Plain text

Term for computer data consisting only of unformatted characters of readable material

In computing, plain text is a loose term for data (e.g. file contents) that represent only characters of readable material but not its graphical representation nor other objects (floating-point numbers, images, etc.). It may also include a limited number of "whitespace" characters that affect simple arrangement of text, such as spaces, line breaks, or tabulation characters. Plain text is different from formatted text, where style information is included; from structured text, where structural parts of the document such as paragraphs, sections, and the like are identified; and from binary files in which some portions must be interpreted as binary objects (encoded integers, real numbers, images, etc.).

Text file with portion of The Human Side of Animals by Royal Dixon, displayed by the command cat in an xterm window

The term is sometimes used quite loosely, to mean files that contain only "readable" content (or just files with nothing that the speaker does not prefer). For example, that could exclude any indication of fonts or layout (such as markup, markdown, or even tabs); characters such as curly quotes, non-breaking spaces, soft hyphens, em dashes, and/or ligatures; or other things.

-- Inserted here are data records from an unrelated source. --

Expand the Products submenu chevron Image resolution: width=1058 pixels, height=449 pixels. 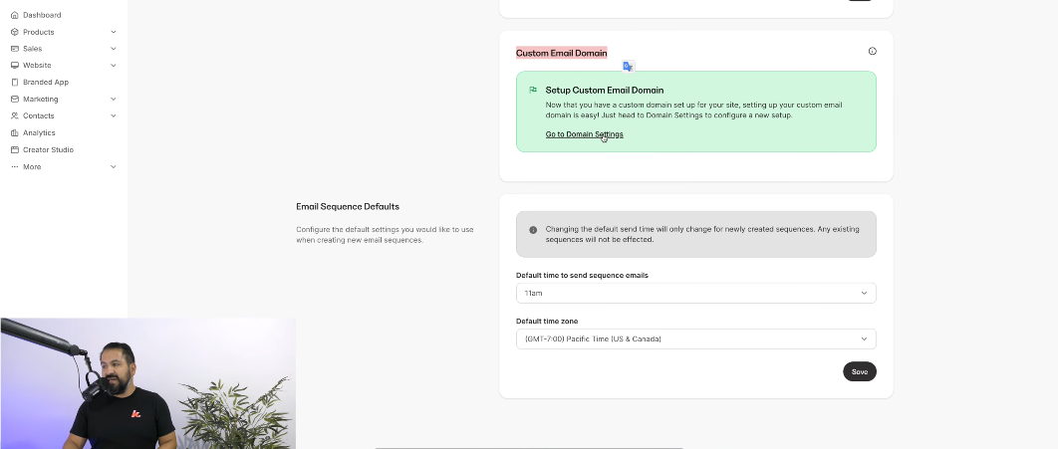coord(114,32)
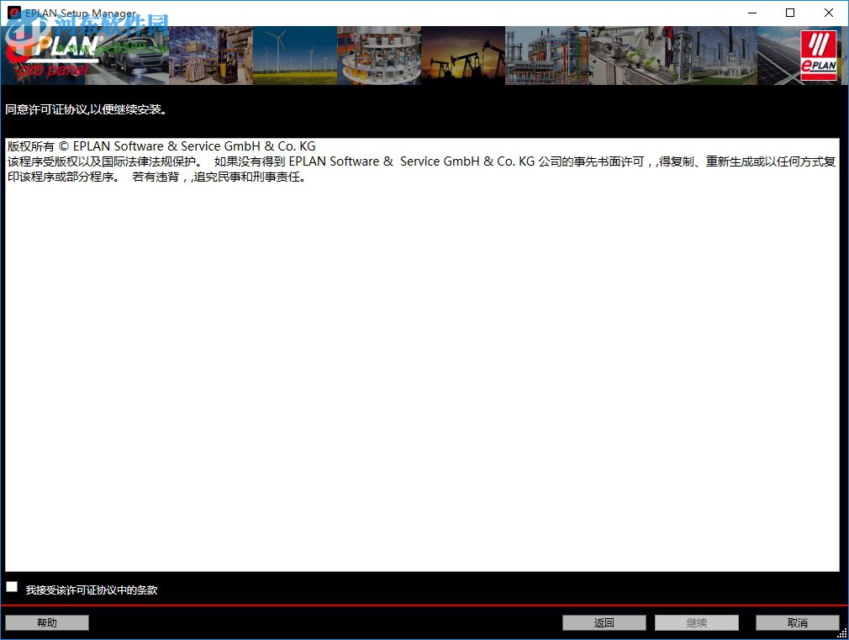The image size is (849, 640).
Task: Click the oil pumpjack sunset banner image
Action: point(462,55)
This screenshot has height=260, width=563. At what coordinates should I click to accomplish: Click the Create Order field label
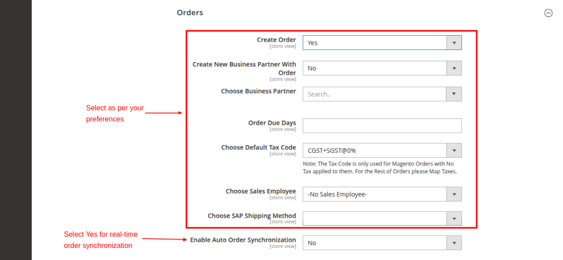tap(276, 40)
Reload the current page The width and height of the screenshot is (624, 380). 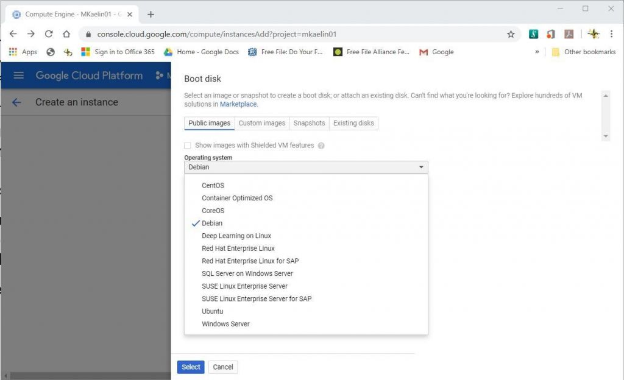point(49,35)
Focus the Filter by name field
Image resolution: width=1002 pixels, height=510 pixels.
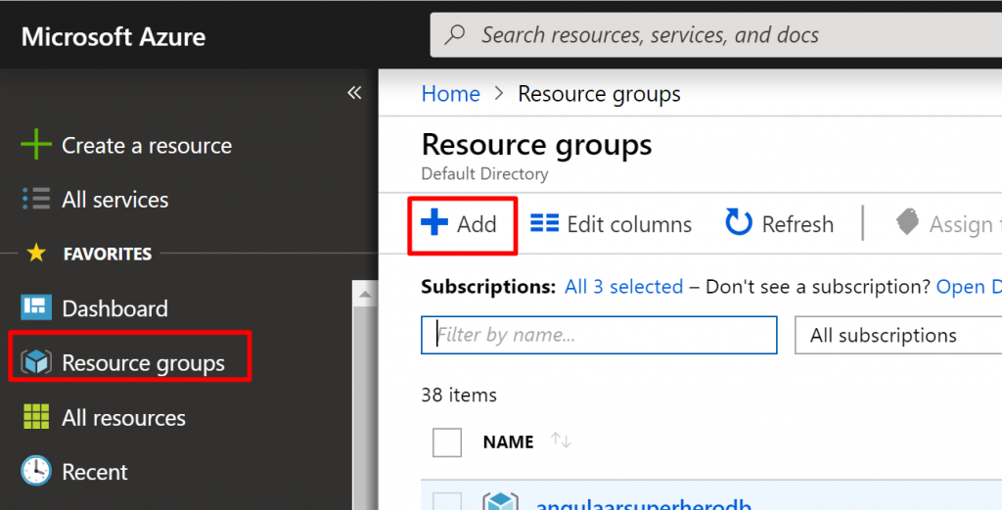point(599,335)
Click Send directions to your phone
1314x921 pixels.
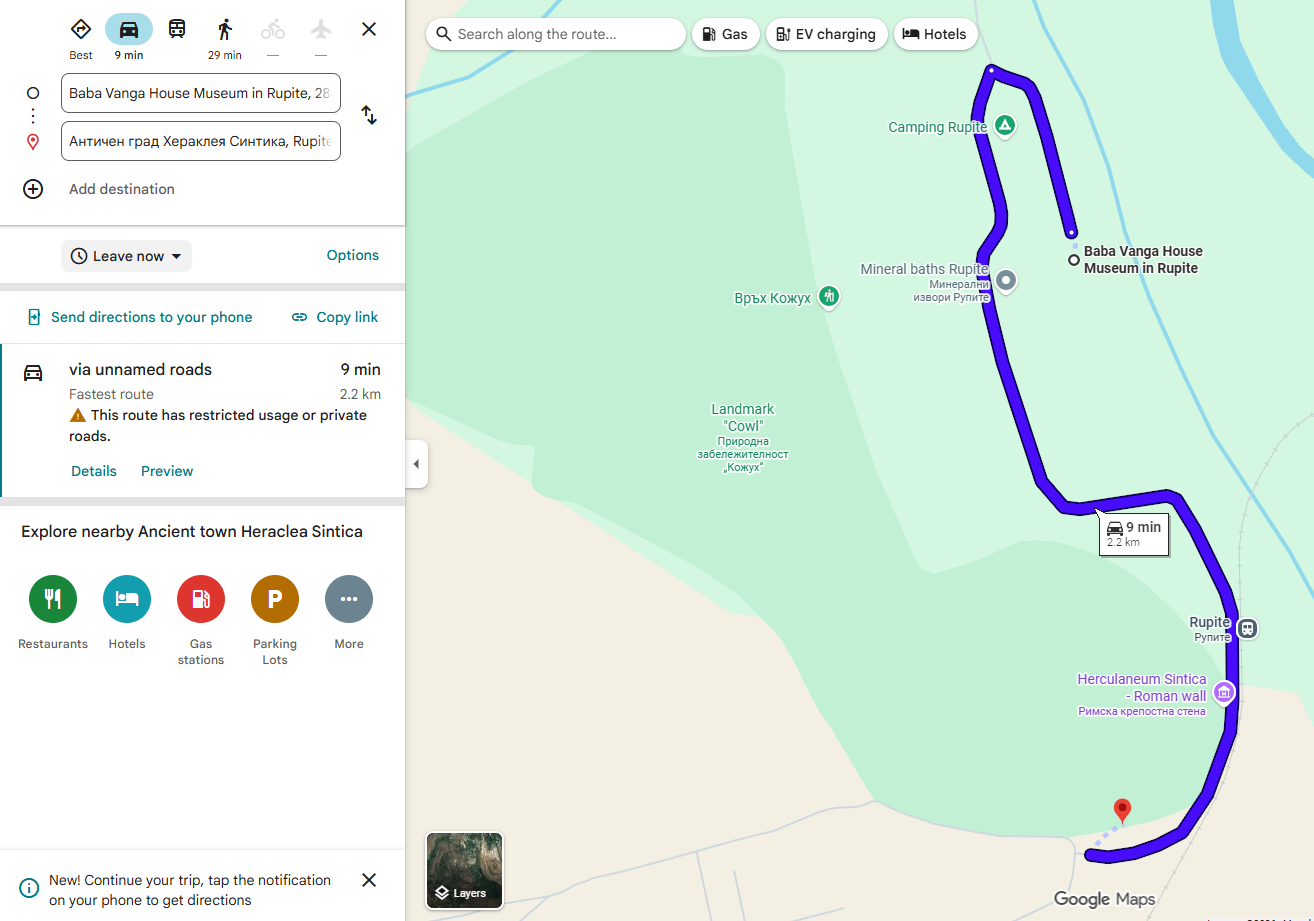(140, 317)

In principle, plain text can be in any encoding, but occasionally the term is taken to imply ASCII. As Unicode-based encodings such as UTF-8 and UTF-16 become more common, that usage may be shrinking.

Plain text is also sometimes used only to exclude "binary" files: those in which at least some parts of the file cannot be correctly interpreted via the character encoding in effect. For example, a file or string consisting of "hello" (in any encoding), following by 4 bytes that express a binary integer that is not a character, is a binary file. Converting a plain text file to a different character encoding does not change the meaning of the text, as long as the correct character encoding is used. However, converting a binary file to a different format may alter the interpretation of the non-textual data.